= Joan Williams (author) =

American author (1928–2004)

Joan Williams (September 26, 1928 – April 11, 2004) was an American author.

== Early life ==
Williams was born on September 26, 1928, in Memphis, Tennessee. She attended Southwestern University and Chevy Chase Junior College, graduating from Bard College in 1950. She later met William Faulkner, having a five-year relationship with him.

== Writing career ==
Williams published her first stories while a student at Bard College. "Rain Later" received the College Fiction Prize from Mademoiselle, and four years later, she published a sequel in the same venue. These two stories together formed the nucleus of her first novel, "The Morning and the Evening", whose publication led novelist William Styron to call Williams a "greatly gifted writer".

==Personal life==
Williams and Faulkner's relationship was both personal and professional, but Williams never found the personal part of it satisfying: correspondence between the two writers shows Faulkner's ongoing frustration with Williams' ambivalence. In 1954, she married sportswriter and editor Ezra Bowen, whose mother was biographer Catherine Drinker Bowen. Williams and Bowen had two sons and three grand-daughters.

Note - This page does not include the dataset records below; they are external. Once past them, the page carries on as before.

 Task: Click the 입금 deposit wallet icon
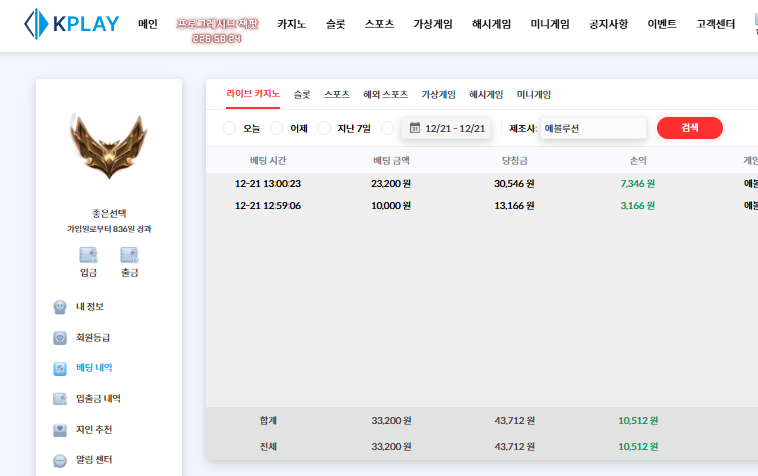click(x=88, y=255)
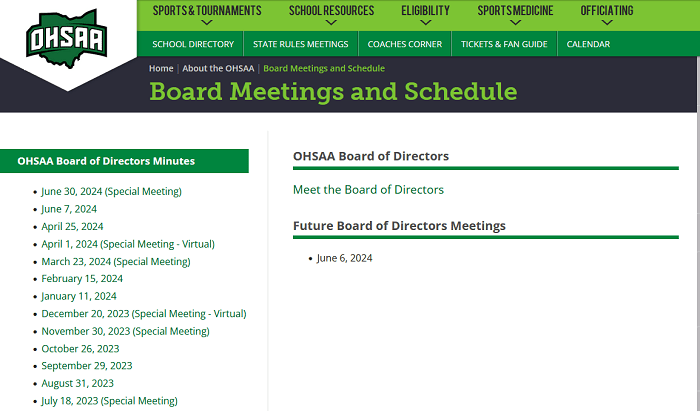View October 26, 2023 minutes

click(80, 349)
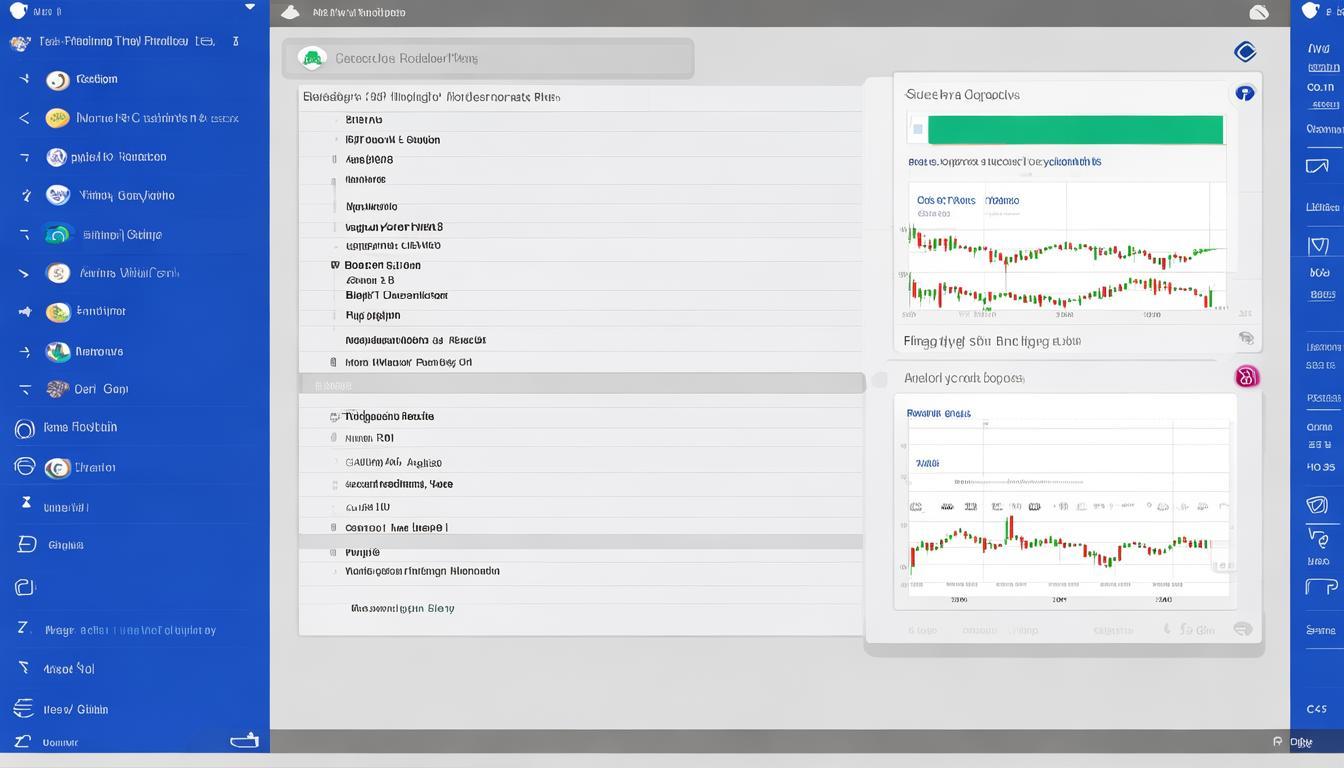Click the 'Deri Goni' sidebar item icon

click(x=58, y=389)
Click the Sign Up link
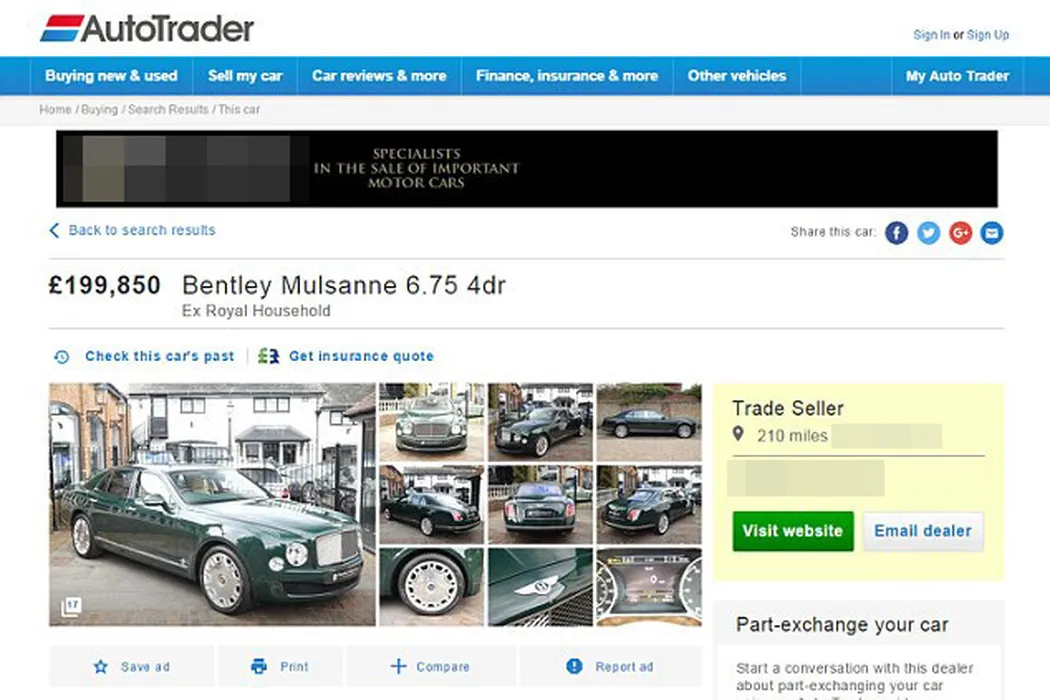 pos(988,35)
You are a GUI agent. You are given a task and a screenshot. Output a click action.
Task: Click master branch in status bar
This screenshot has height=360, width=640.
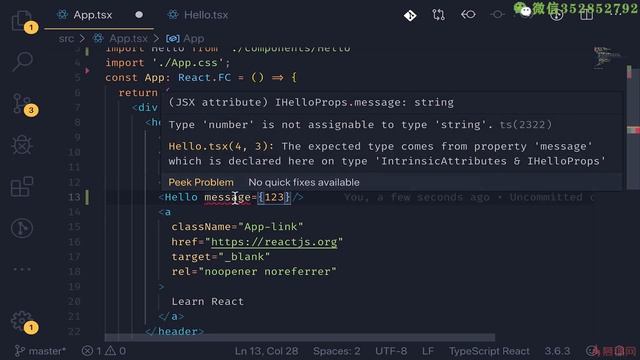[40, 351]
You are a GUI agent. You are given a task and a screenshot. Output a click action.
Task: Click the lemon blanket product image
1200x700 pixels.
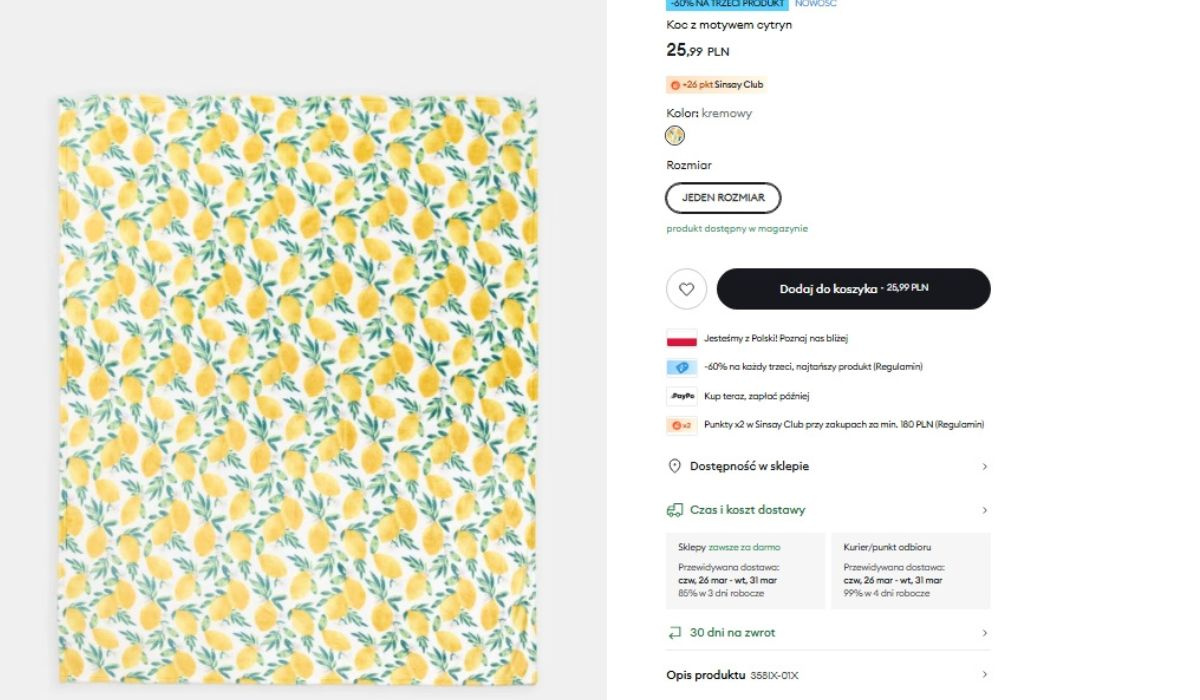coord(297,390)
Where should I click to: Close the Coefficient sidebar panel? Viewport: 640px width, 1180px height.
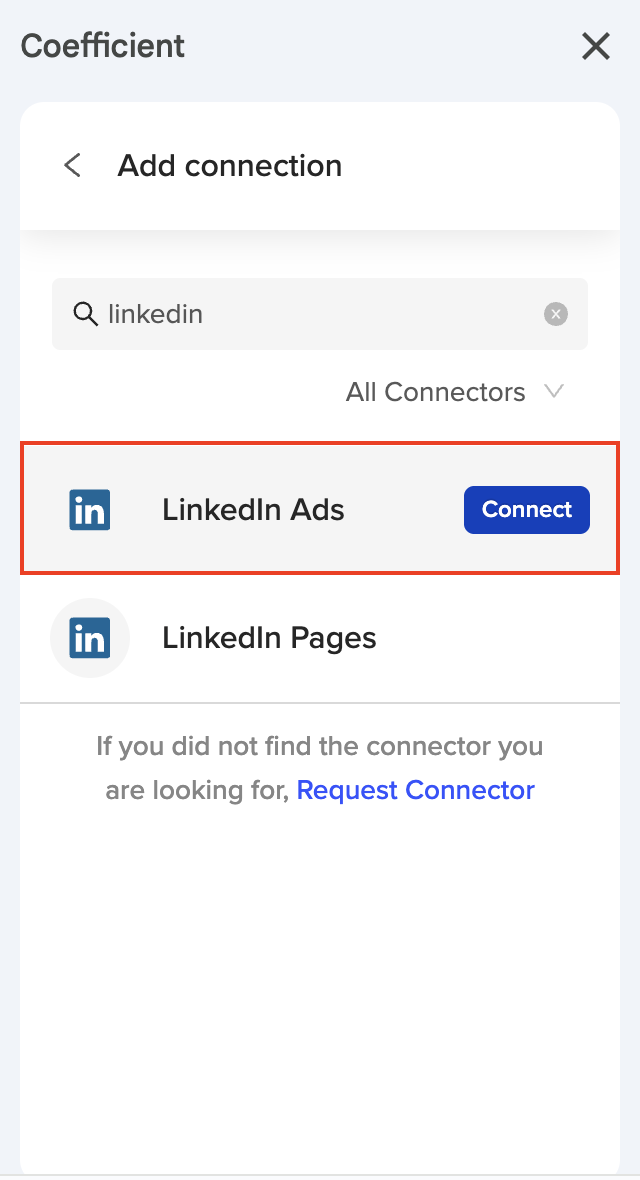596,46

From 1984 to 1994, she lived with Atlantic editor Seymour Lawrence, who had accepted a story of hers in 1952. She died on April 11, 2004, in Atlanta.

== Works ==

=== Books ===

- The Morning and the Evening (New York: Atheneum, 1961)
- Old Powder Man (New York: Harcourt, Brace & World, 1966)
- The Wintering (New York: Harcourt Brace Jovanovich,1971)
- Country Woman (Boston: Little, Brown, 1982)
- Pariah and Other Stories (Boston: Little, Brown, 1983)
- Pay the Piper (New York: E.P. Dutton, 1988)

=== Short stories ===

- "Rain Later," Mademoiselle (August 1949)
- "The Morning and the Evening," The Atlantic (January 1952)
- "No Love for the Lonely," The Saturday Evening Post (January 19, 1963)
- "Going Ahead," The Saturday Evening Post (December 12, 1964)
- "Pariah," McCall's (August 1967)
- "Spring Is Now," Virginia Quarterly Review 44.4 (Autumn 1968)
- "Jesse," Esquire (November 1969)
- "Vistas" aka "An Invitation to Lunch," Westport News
- "The Sound of Silence", Pariah and Other Stories (1983)
- "Daylight Come", Pariah and Other Stories (1983)
- "Scoot," Key West Review (1989)
- "The Contest," The Chattahoochee Review 15.4 (Summer 1995)
- "Happy Anniversary," The Southern Review 31.4 (Autumn 1995)

=== Non-fiction ===

- "Twenty Will not Come Again," in Atlantic Monthly 245.5 (May 1980)
- "Sanctuary of the Storyteller: A New Orleans Couple Has Restored the House Where William Faulkner Became a Writer," in Southern Accents 15.3 (April, 1992)

== Awards ==

- Mademoiselle College Fiction Prize, 1949
- Best American Short Stories 1949 (honorable mention for "Rain Later")
- National Book Award for Fiction finalist, 1961
- John P. Marquand First Novel Award, 1961
- National Institute of Arts and Letters grant, 1962
- Guggenheim Fellowship, 1988

== Archives ==
Joan Williams's papers reside at the Albert and Shirley Small Special Collections Library at the University of Virginia.